The pope’s secretary, Msgr. George Gaenswein, celebrated his 50th birthday a day or two ago – the European press took note of this because they take note of much of what the Msgr. does because well, he’s that good-looking man who’s always standing behind the Pope, taking his glasses, and handing him his papers. The Papa Ratzinger Forum posts a translation of an interview w/Gaenswein, with some interesting tidbits:
When you look back at the first year of Benedict XVI’s Pontificate, what stands out?
Certainly, the fact that the Holy Father in his words and in his actions, in his whole being, wishes to demonstrate that faith brings joy to life and for life, that joy is its most important sign, and so this runs like a thread through everything that he does, that he says, everything that one perceives in him, that one draws from him; and he wants this joy in faith to be infectious!
Were you surprised by the theme of love that he chose for his first encyclical?
Not particularly. That first encyclical has found a very very great resonance everywhere. Whoever knew Pope Benedict as a theologian, I think, was not really surprised that he chose this theme and expressed and treated it the way he did in the encyclical.
The opening of the archives of St. Michael Seminary in Bavaria, where Benedict XVI studied, confirms that the young Joseph Ratzinger was enlisted in the Hitler-Youth against his will.
The newspaper Sueddeutsche Zeitung reports on a research undertaken by German historian Volker Laube, at the request of the Archdiocese of Munich, following criticism in the press about the Pope’s supposed "Nazi past".
The research study, "The Archepiscopal Seminary St. Michael in Traunstein Opens Its Archives" will be published by Schnell & Steiner in Germany.

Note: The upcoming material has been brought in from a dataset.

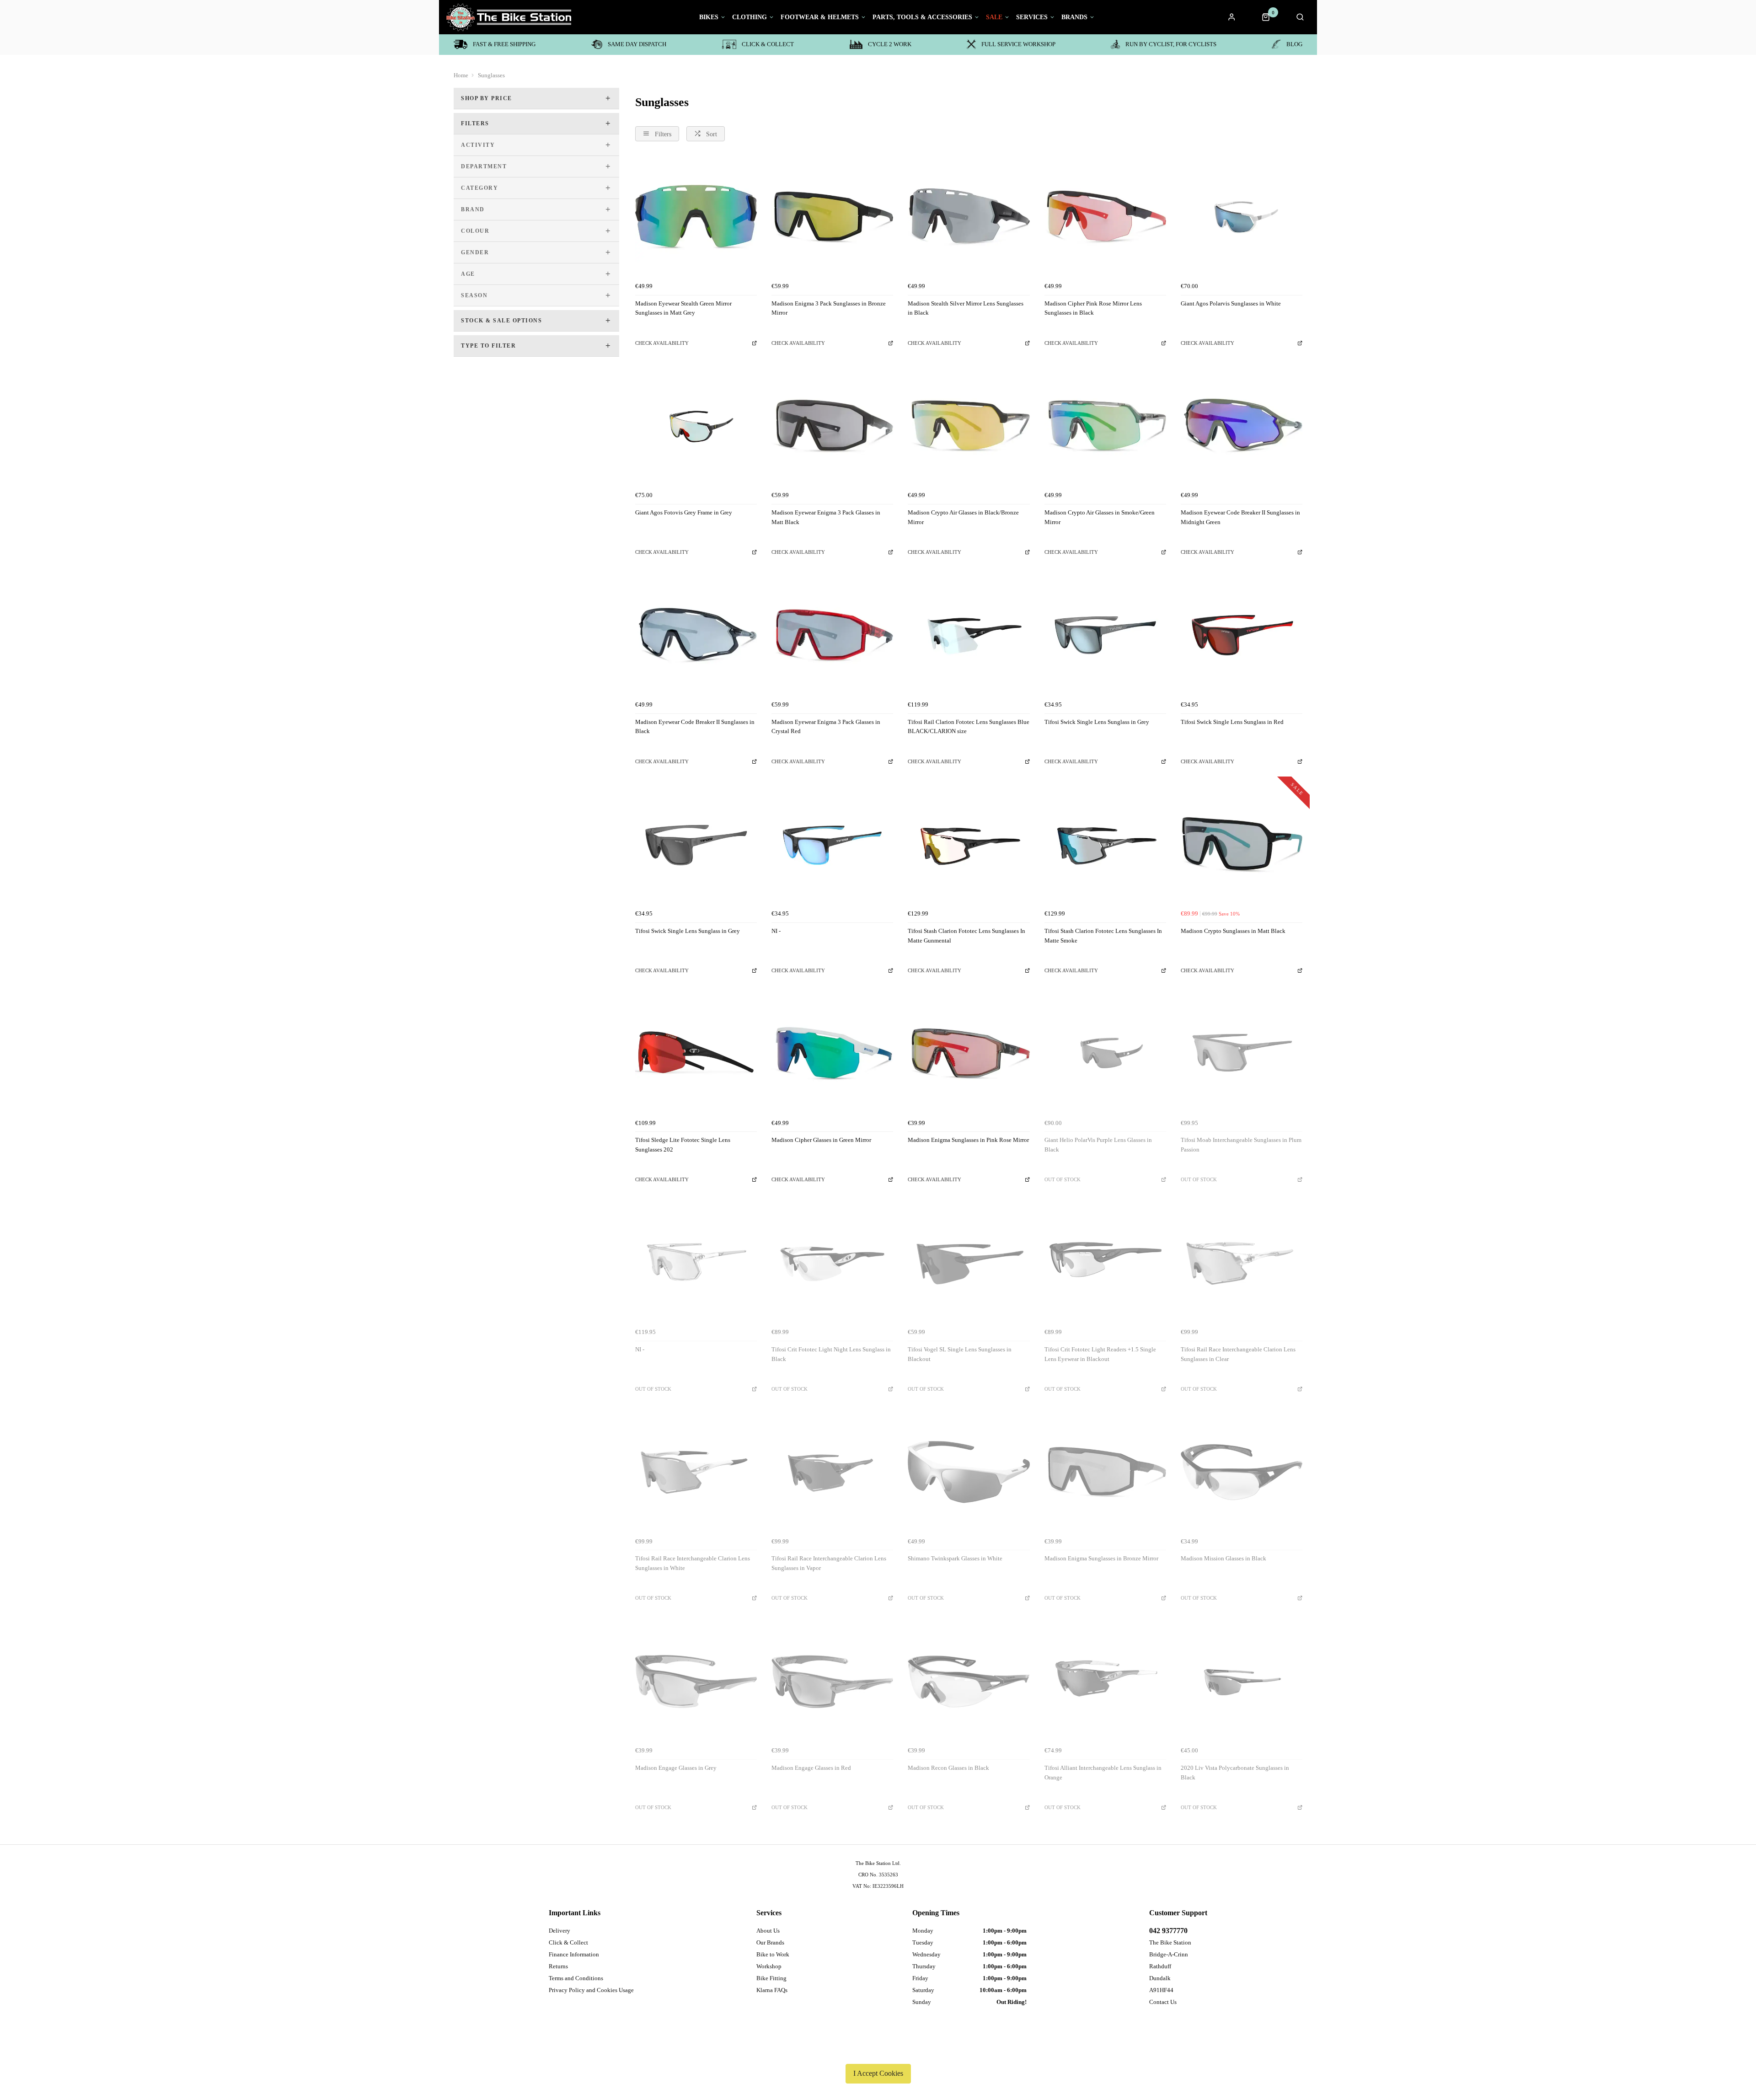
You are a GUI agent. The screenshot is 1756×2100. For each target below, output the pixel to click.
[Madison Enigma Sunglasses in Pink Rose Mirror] (968, 1053)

The Munich newspaper ran an advance story about it.
Laube’s research shows that the young seminarian Ratzinger did not willingly join the Nazi youth movement. The archives show that in April 1938, the suppression of scholarships to pupils who were not members of the Hitler Youth placed the Ratzinger family in financial difficulty.
The parents therefore successfully requested a fee reduction for the Ratzinger brothers from Cardinal Michael Faulhaber, then archbishop of Munich.
In 1939, it became obligatory for all young Germans to join the Hitler Youth, but at that time Joseph Ratzinger was only 12 years old. It was not until 1941, on the day he turned 14, that he automatically became enlisted in the movement.
He was classified as a ‘forced member’ (Zwangs-Hitlerjunge) as opposed to those who joined voluntarily who were classified as Stamm-Hitlerjunge.